Amputation rates are rising in elderly despite advances in treatment

August 05, 1999

Elderly Americans are at increased risk for having a leg or foot amputated, according to a study by researchers at Northwestern University Medical School and the Institute for Health Services Research and Policy Studies at Northwestern University.

Results of their study linked the recently escalating amputation rate to the undiminished prevalence of diabetes, which heightens risk for advanced vascular disease and diabetes-related complications, such as leg ulcers.

The increased number of amputations also was related to limited growth in hospitals' capacity to perform lower-extremity bypass surgery and angioplasty.

The amputation study, which was funded by the U.S. Agency for Health Care Policy and Research, appears in the August issue of the American Journal of Public Health.

Joe Feinglass, research associate professor of medicine, and colleagues at Northwestern and at the University of Chicago examined population-based rates of above- and below-the-knee amputation procedure for Americans by age, sex and other factors between 1979 and 1996.

They found that amputation rates rose at the beginning of the study period but were initially reversed in the mid-1980s following the introduction of lower-extremity bypass surgery and the ongoing decline in the prevalence of hypertension, ischemic heart disease and smoking.

However, by the mid-1990s, even with the advent of endovascular stents, thrombolytic therapy, new imaging technology and improved antibiotics, the downward trend flattened out and amputation rates began rising again.

"In 1988 to 1989, large increases in lower-extremity angioplasty procedures were accompanied by a temporary spike in the rate of bypass procedures. After 1993 to 1994, major amputation rates increased significantly while lower-extremity bypass procedures increased more modestly, consistent with relatively fixed hospital vascular surgery capacity," Feinglass said.

The researchers found that by 1996, the frequency of above- and below-the-knee amputation had increased from a 17-year average of 54,000 to 76,000 -- an 11 percent increase in age-adjusted rates from 1979-80 to 1995-96. It is estimated that 40 to 60 percent of above- and below-the-knee amputations involved patients with diabetes mellitus.

Men had over 70 percent higher above-the-knee and 45 percent higher below-the-knee amputation rates than women.
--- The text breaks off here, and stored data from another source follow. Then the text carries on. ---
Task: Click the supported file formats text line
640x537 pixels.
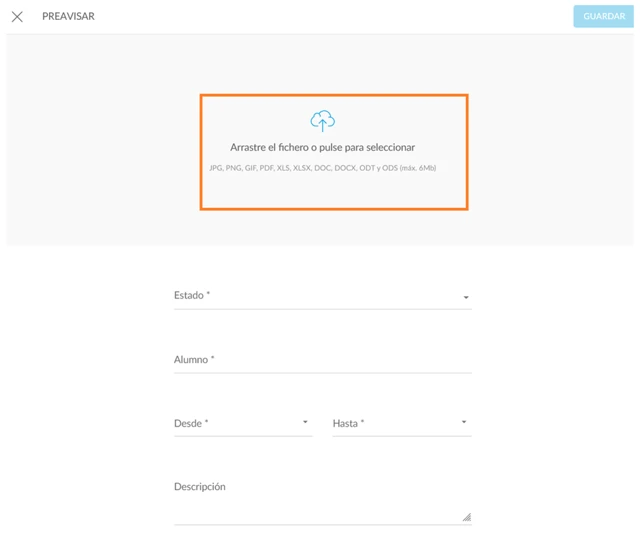Action: pyautogui.click(x=322, y=168)
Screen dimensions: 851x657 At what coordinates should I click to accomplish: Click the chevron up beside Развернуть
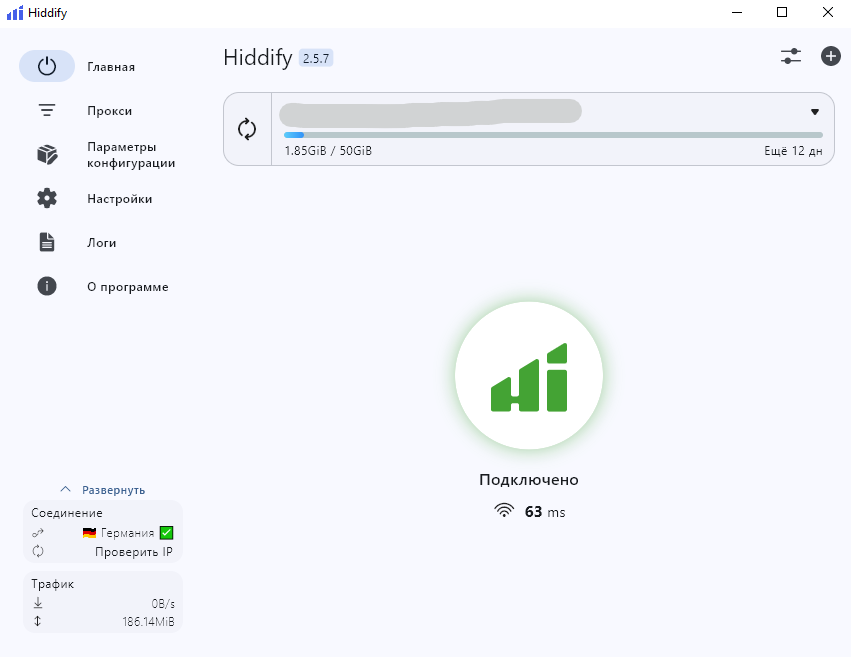[66, 490]
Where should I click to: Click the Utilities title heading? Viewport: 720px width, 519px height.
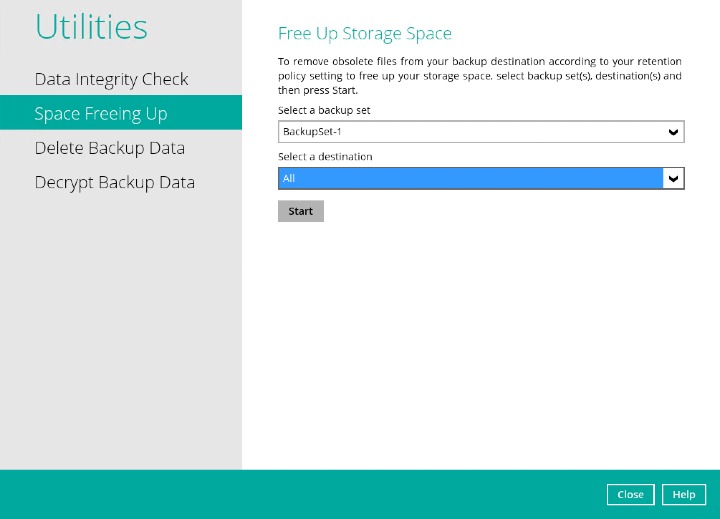(91, 27)
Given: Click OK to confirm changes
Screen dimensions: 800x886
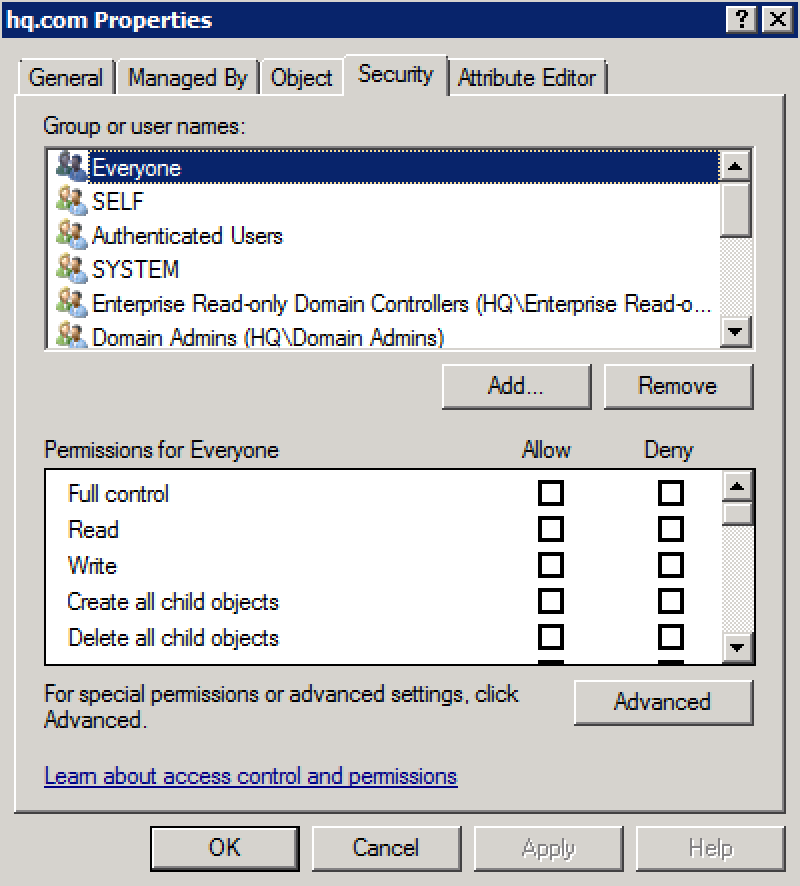Looking at the screenshot, I should (224, 847).
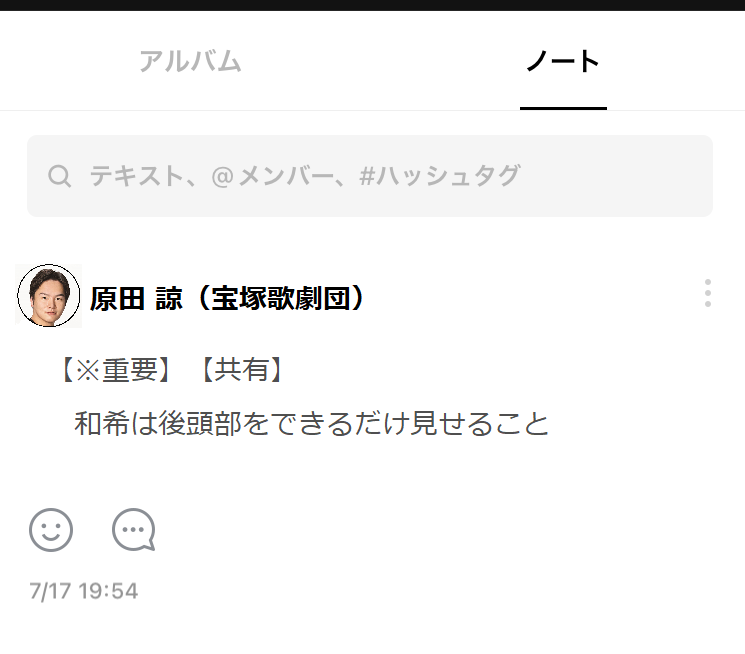Click the 【※重要】 label in the note
The height and width of the screenshot is (654, 745).
tap(116, 370)
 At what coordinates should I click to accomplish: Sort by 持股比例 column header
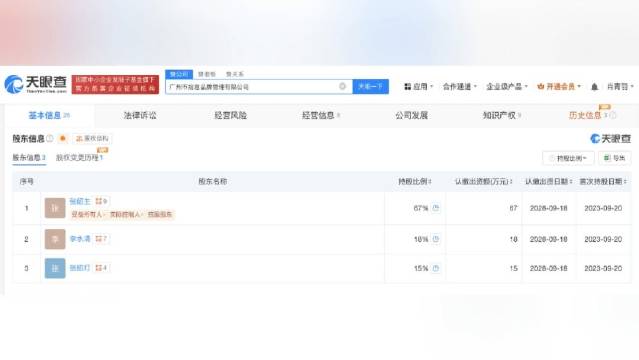tap(414, 181)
"Resolving the paradox of increasing amputation rates in the face of improved medical and surgical care will require a closer examination of the frequency and circumstances of primary amputation rates in the United States," Feinglass said.

The most important predisposing risk factors for lower-extremity vascular disease are male gender, advanced age, smoking, coronary heart disease, diabetes, severe hypertension and high cholesterol levels. Feinglass's co-researchers on this study were Jacqueline L. Brown, M.D., clinical instructor and faculty development fellow in general internal medical; Anthony LoSasso, research professor; Larry M. Manheim, research scientist and professor; Sanjiv J. Shah; and William H. Pearce, M.D., professor of surgery, of Northwestern University Medical School. LoSasso and Manheim also are with the Institute for Health Services Research and Policy Studies at Northwestern University. Also collaborating was Min-Woon Sohn of the University of Chicago.

This study also was supported by a grant from the National Heart, Lung, and Blood Institute.